Singh on song for India
A three-time Olympic gold medallist, Indian field hockey legend Balbir Singh holds the record for the number of individual goals – five, against the Netherlands at Helsinki 1952 – in an Olympic final.
Three out of six
The Indian men’s hockey team recorded a historic sequence of six consecutive Olympic titles between 1928 and 1956. Their prolific forward Balbir Singh played a key role in the latter three of those famous triumphs, scoring crucial goals and captaining his team to glory in 1956.
Singh was 23 when he made his Olympic debut, spearheading India’s attack against Argentina in their second match of the 1948 Games in London. He made an immediate impact, scoring a hat-trick in an impressive 9-1 victory. On Thursday 12 August 1948, 25,000 fans packed into Wembley Stadium for a much-anticipated gold-medal match between Great Britain and India, during which the Asians proved much too strong for the hosts. Singh was instrumental in the 4-0 win, netting twice in the first half.

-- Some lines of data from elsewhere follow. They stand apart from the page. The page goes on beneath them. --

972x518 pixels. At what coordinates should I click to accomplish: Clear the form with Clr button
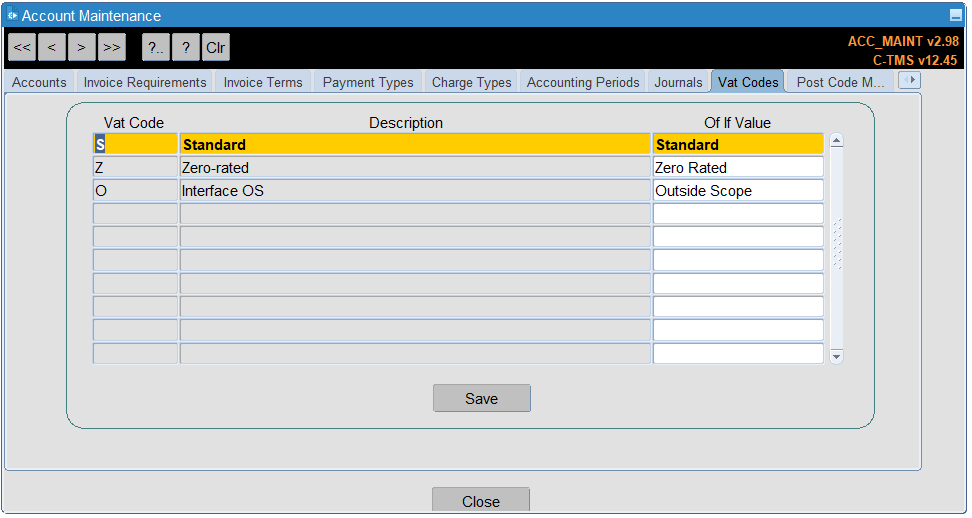[216, 47]
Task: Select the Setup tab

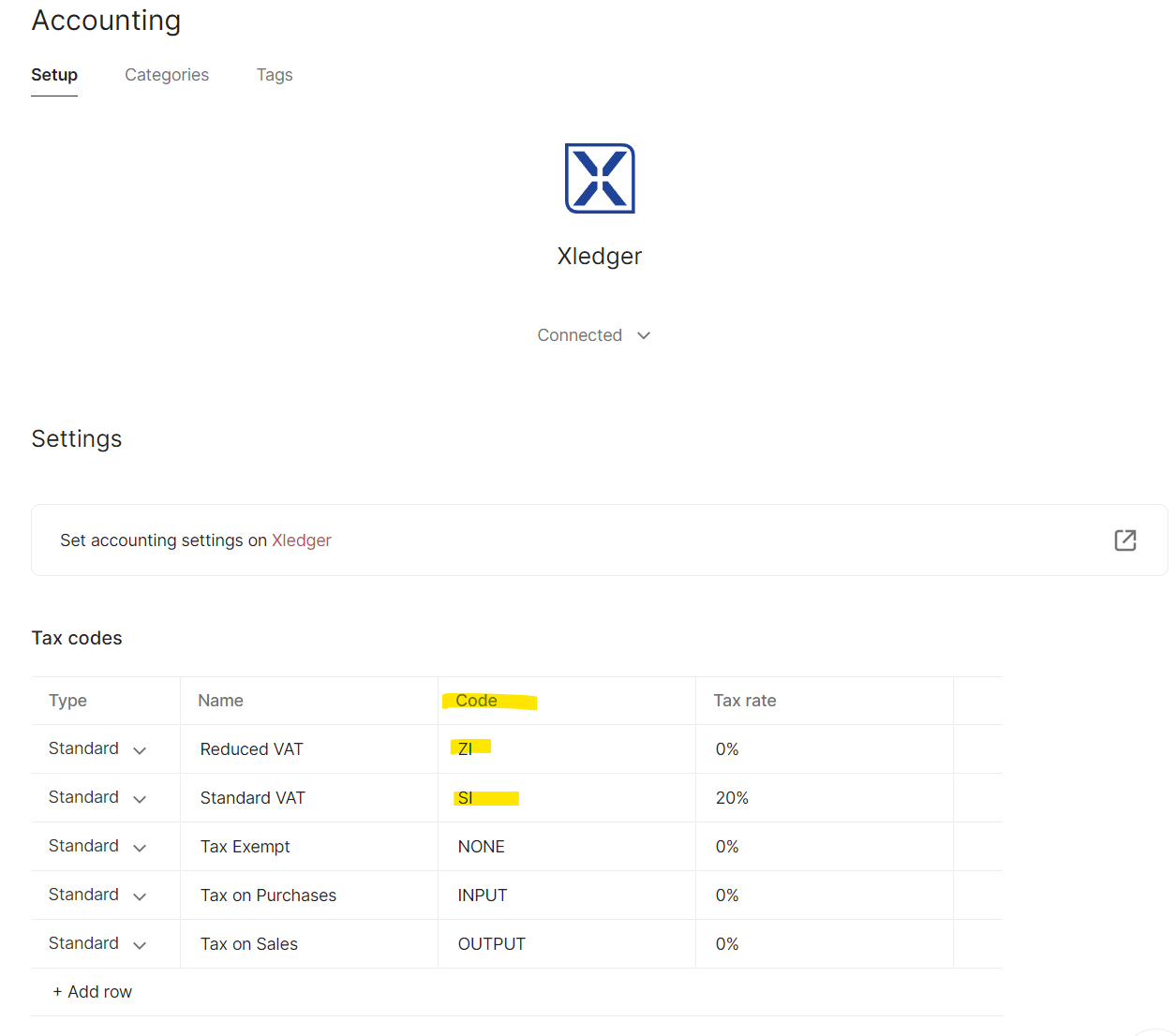Action: [x=53, y=75]
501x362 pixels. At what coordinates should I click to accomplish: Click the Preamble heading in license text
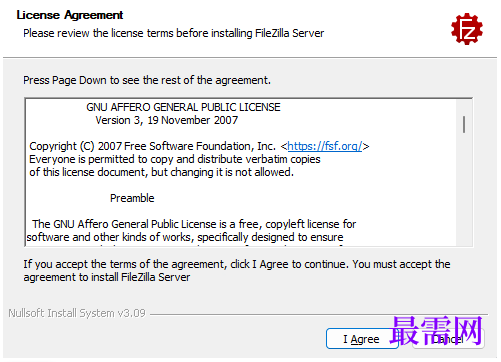[132, 198]
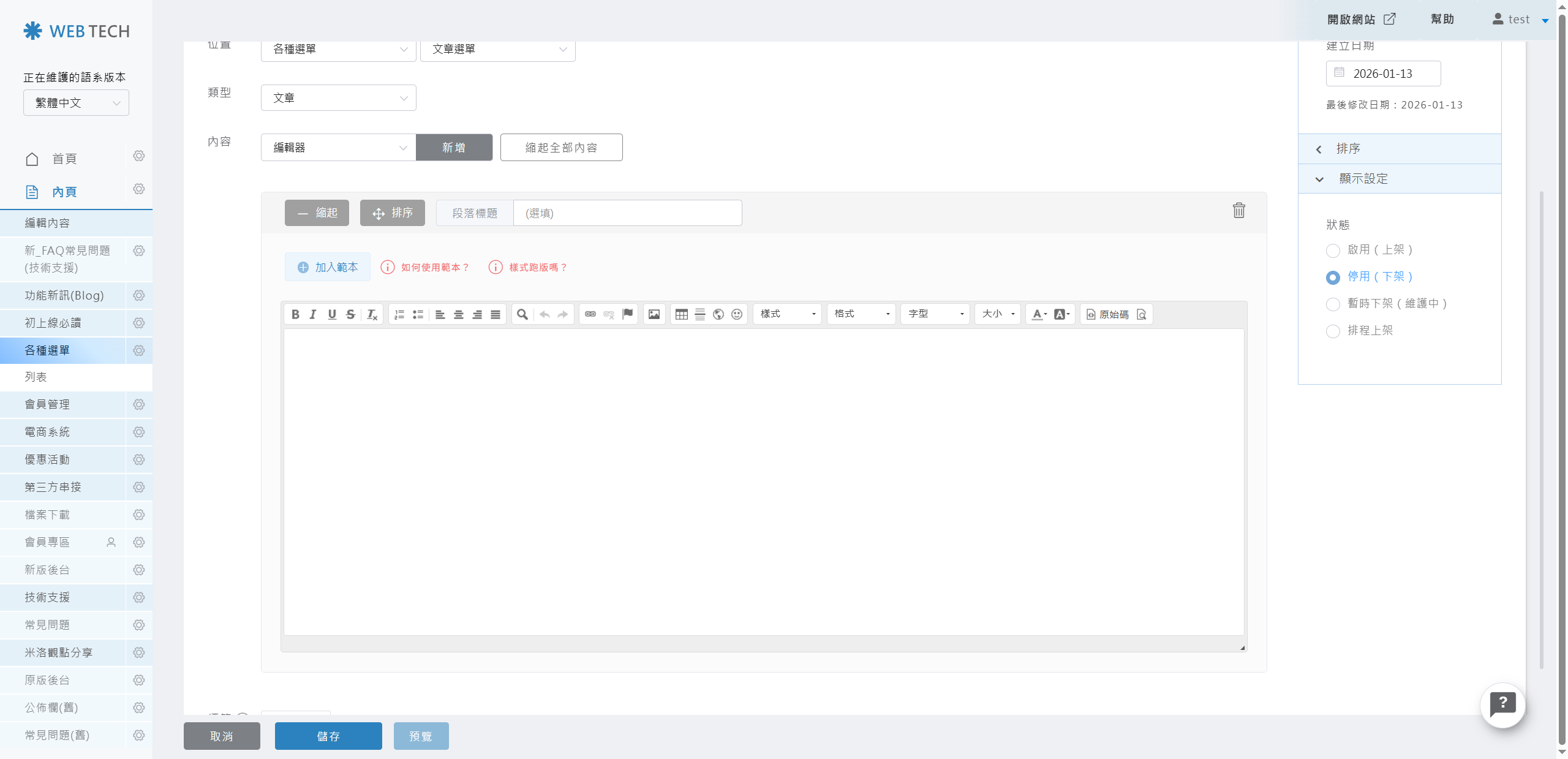Select 啟用（上架）radio option
Viewport: 1568px width, 759px height.
point(1333,251)
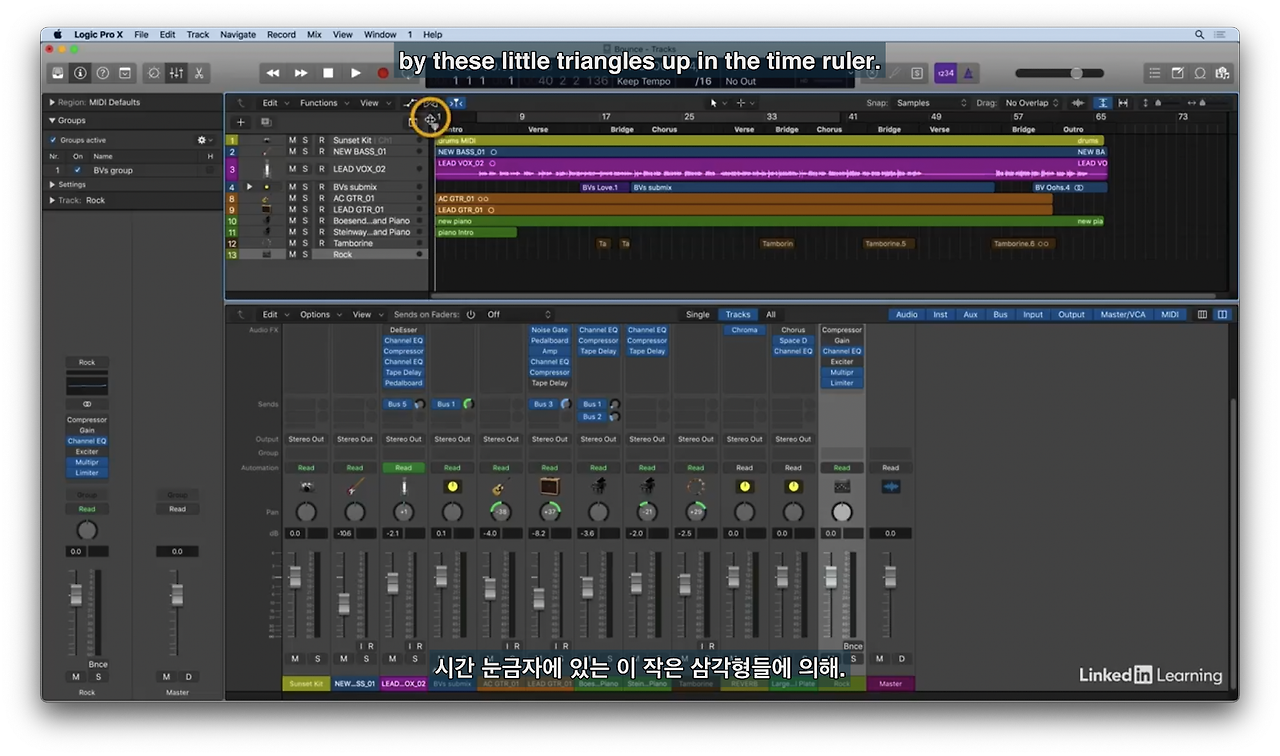Open the tracks area Functions menu button

[323, 103]
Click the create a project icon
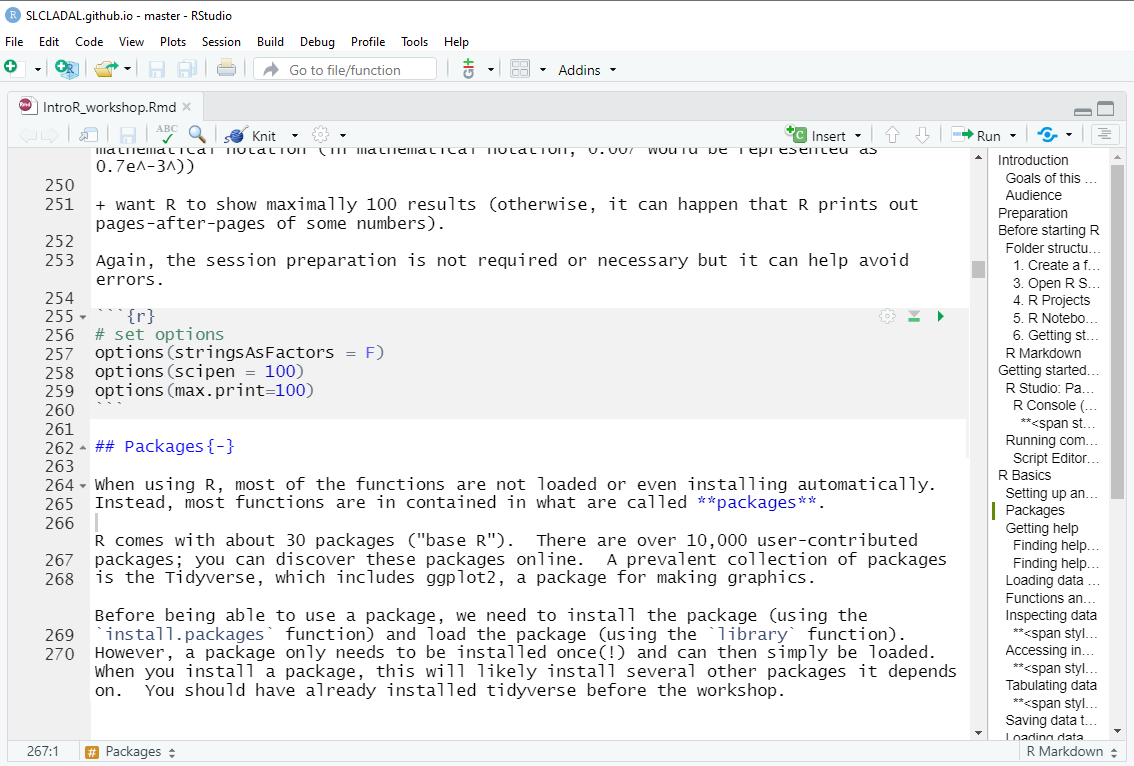The width and height of the screenshot is (1134, 766). (x=67, y=69)
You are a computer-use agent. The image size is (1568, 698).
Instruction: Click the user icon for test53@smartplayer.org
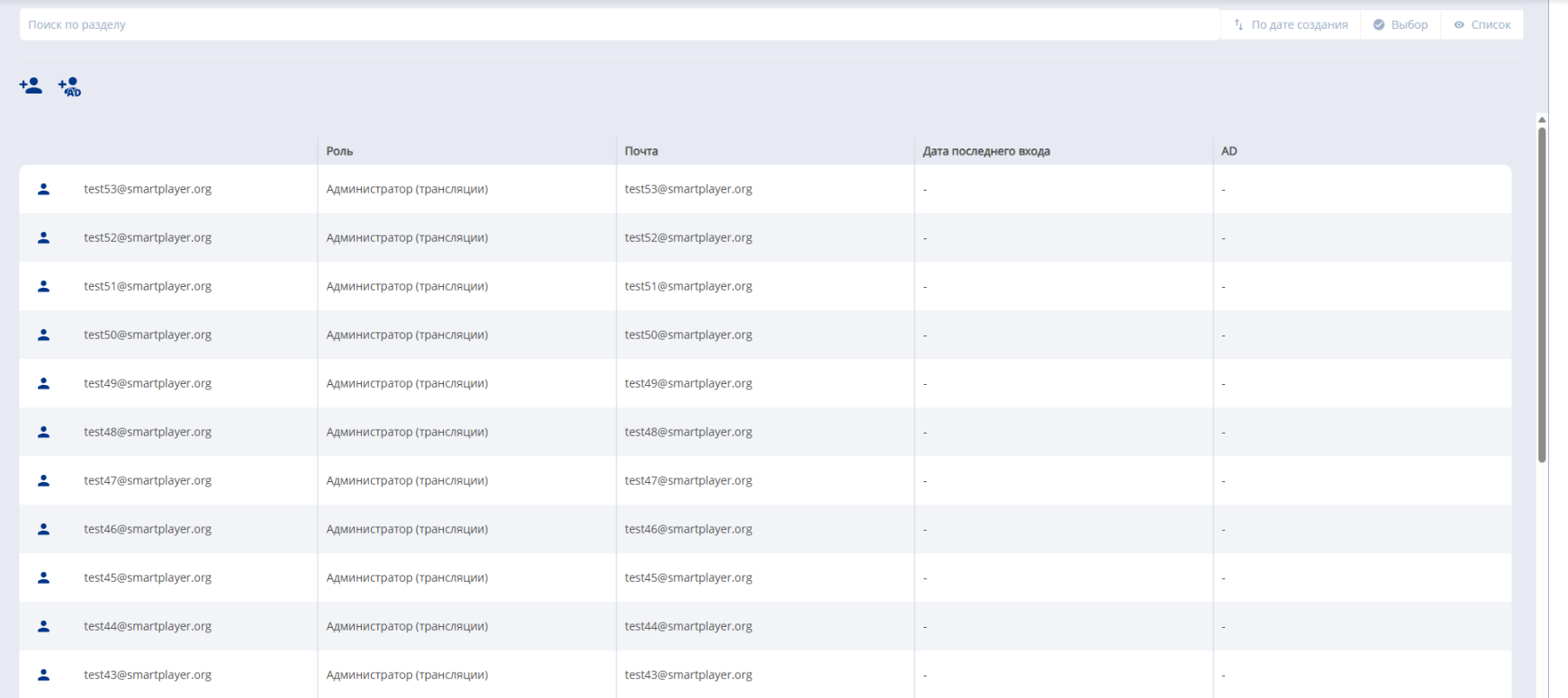(43, 189)
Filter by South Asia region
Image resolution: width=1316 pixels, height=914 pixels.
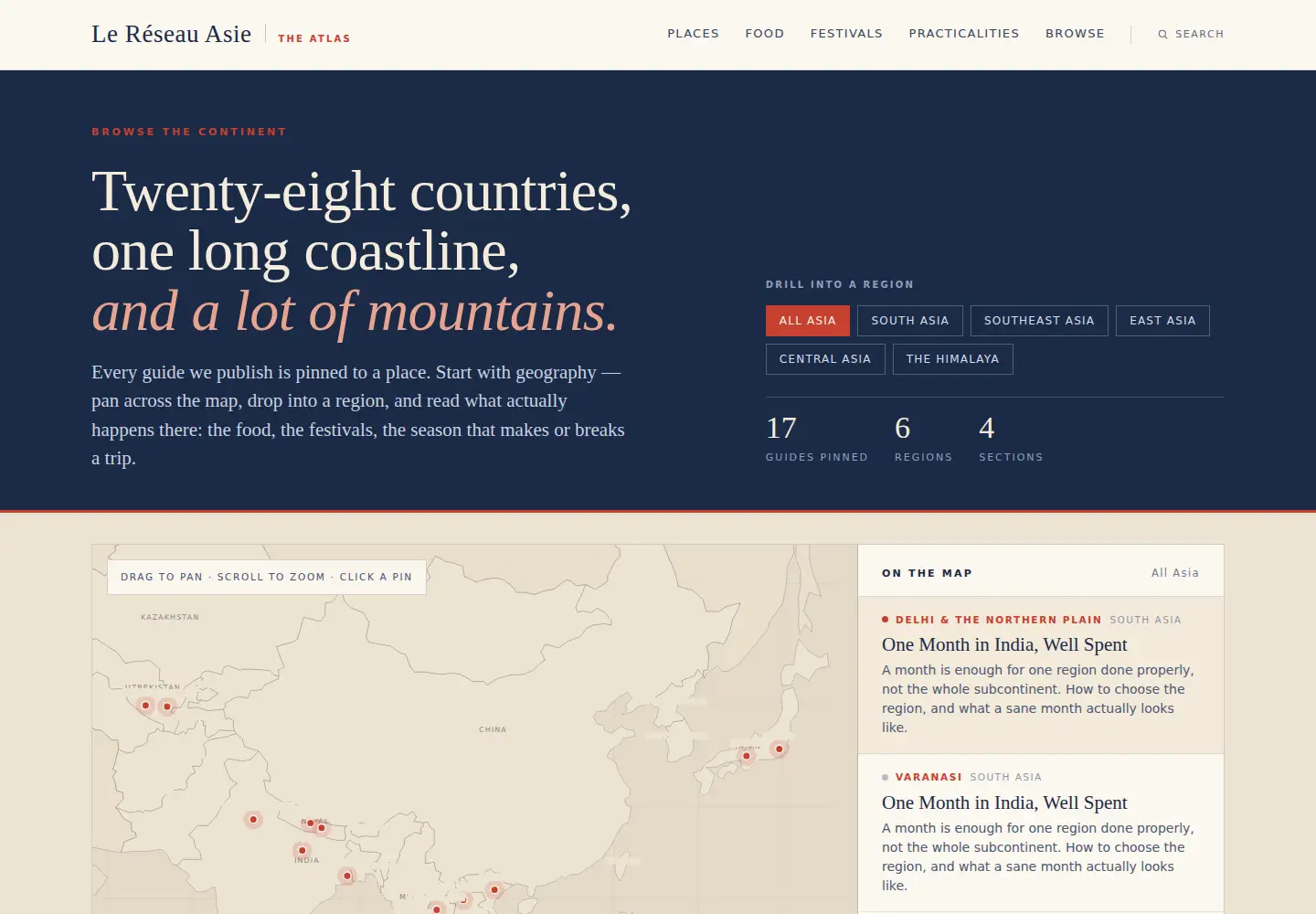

The resounding result delivered a first major sporting triumph to a country that had only achieved independence the previous year. “Those feelings of joy and happiness are difficult to explain,” recalled Singh 65 years later. “You have to experience it. But I was so happy – on top of the world! Those first Games in 1948 are still fresh in my mind.”
Four years later, the Punjab native assumed the role of India’s flag-bearer at the Opening Ceremony of Helsinki 1952. Having been appointed vice-captain of the team, he set a fine example by displaying sparkling form throughout the Olympic hockey tournament.
In the semi-final versus Great Britain, he scored all of his country’s goals in a 3-1 win, while in the final against the Netherlands, he proved unstoppable, slotting the ball past Dutch goalkeeper Lau Mulder five times – an individual scoring record that still stands to this day – in a comprehensive 6-1 victory. In total, he racked up nine of India’s 13 goals at the Helsinki Games.
By the time the Melbourne Games came around in 1956, Singh had been promoted to captain. The added responsibility did not prove burdensome, as he led his team-mates to a third successive Olympic title by defeating Pakistan 1-0 in the final. During their opening match with Afghanistan, he again struck five times as India ran out 14-0 winners, but he then suffered an injury that sidelined him until the semi-finals, where he helped his nation to beat Germany 1-0 and advance to the gold medal match.
In 1957, the three-time Olympic champion became the first athlete to be awarded the “Padma Shri”, one of India’s highest civilian honours. He continued to represent India on the hockey pitch until the beginning of the 1960s, picking up silver medals at the Asian Games of 1958 and 1962, prior to moving into coaching and management. In 1975, Singh managed the Indian hockey team that emerged victorious from the 1975 World Cup, further cementing his status as one of the greatest sporting figures his country has ever produced.